‘Ghanchakkar’ is a feast for deadened senses.
Like most Bollywood films, it starts off painting a pretty picture, laying out the premise and conflict superbly. But by interval, things go awry in this black-comedy, and the film is assaulted by a bad case of ‘the curse of the second half’.
A lazy, good-for-nothing stay-at-home husband Sanjay Atre (Emraan Hashmi) is goaded into a last con job for the promised sum of Rs 10 crore by his loud, brash, aggressive Punjabi “ultra-modern” housewife (Vidya Balan).
His two partners in crime- the older, gentler Pandit (played by a superbly in- form Rajesh Sharma) and a younger, gun-slinging, foul-mouthed Idriss (Namit Das) succeed in robbing the ABI Bank with Hashmi’s help, and then dump the entire loot into a giant suitcase, which they leave in Hashmi’s custody.
Three months later, Hashmi has no memory of either the con or the two men who accompanied him on the job. He is a blank slate, wiped clean of the burden of the suitcase full of money. How he attempts to locate the hidden loot, whether he really has amnesia and the involvement of his wife in the entire con job form the crux of the film.
The film really does suffer at the hands of poor writing, especially in the second half. The resolution of the conflict is unsatisfactory, as are the many loose ends in sub-plots, which are conveniently left untied.

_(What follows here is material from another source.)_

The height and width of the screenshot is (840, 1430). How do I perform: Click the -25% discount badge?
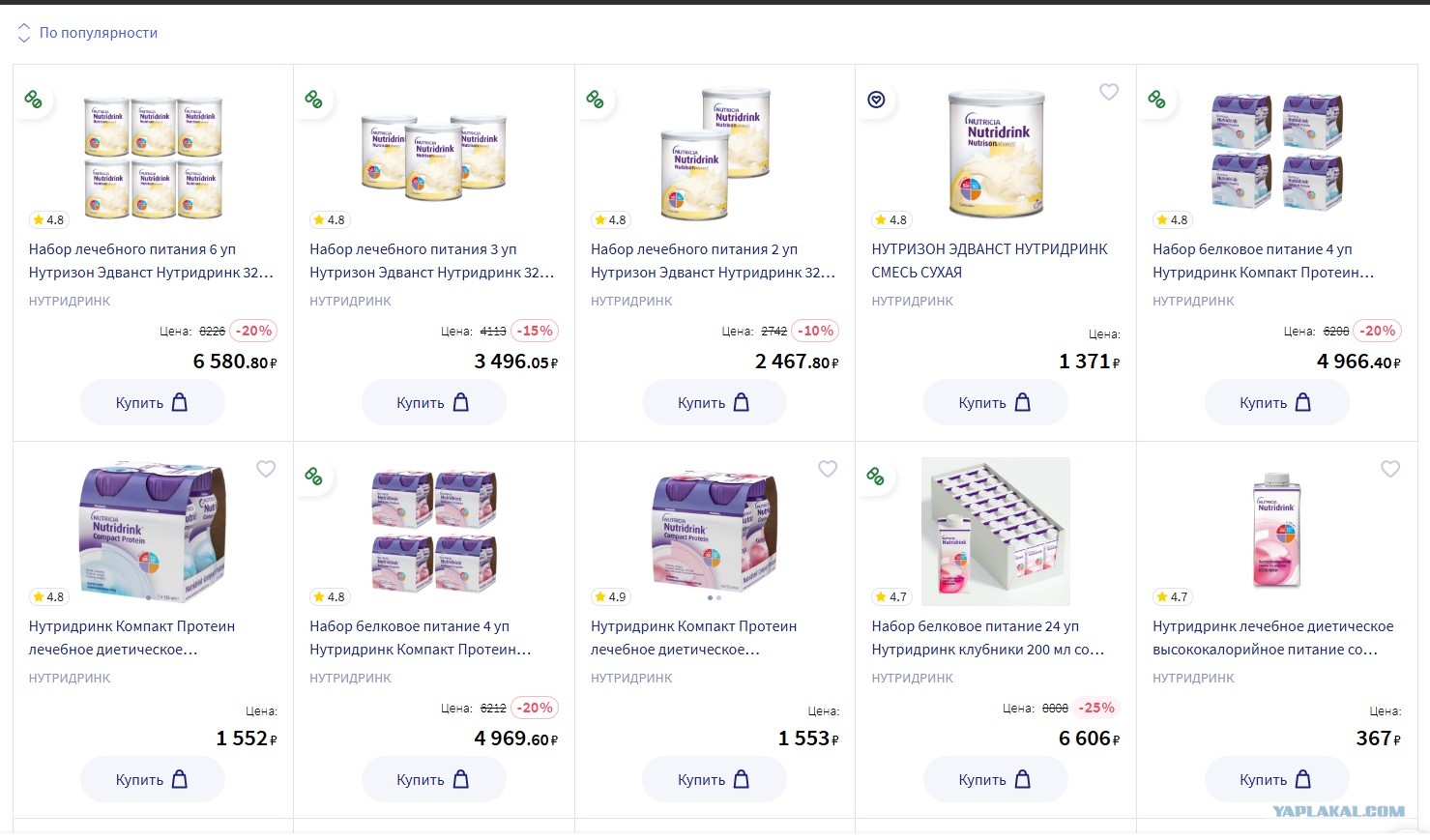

Having said that, a few sparkling scenes stand out: the ‘conference’ held by the two bumbling thieves in a local train’s compartment, the delightful actual bank robbery sequence involving a trio of filmstar-face masks, Emraan Hashmi’s shirtless preparation in the anti-climactic scene, the forced gavage of a roadside vendor’s herbal concoction upon Atre, to help him remember; and the constant inadequacies of the two idiotic, half-baked thieves, Pandit and Idriss, who bandy about their guns but use them sparingly.
Lead actors Hashmi and Balan have stuck to the brief given by their director, but are unable to overcome the hurdles posed by the lacklustre script. Emraan is marvellous as the forgetful, straight-faced thief Sanjay Atre, till the very end, while Vidya Balan’s Neetu is over-the-top (as she is supposed to be), but that constant refrain of “Heh?” gets to you within the first twenty minutes.
The problem, therefore, is that the jokes are one-dimensional, and are too few and far between. The wittiest lines have been bludgeoned to death in the promos, and the climax is a pure letdown. Crisper editing and a stronger, more intriguing script could have changed the entire equation.
Disappointing, coming from a director who has the sensitive, finely nuanced ‘No One Killed Jessica’ and the critically acclaimed ‘Aamir’ under his belt.
Perhaps Rajkumar Gupta would be better suited to stick to fast-paced, gritty thrillers, where his forte seems to lie.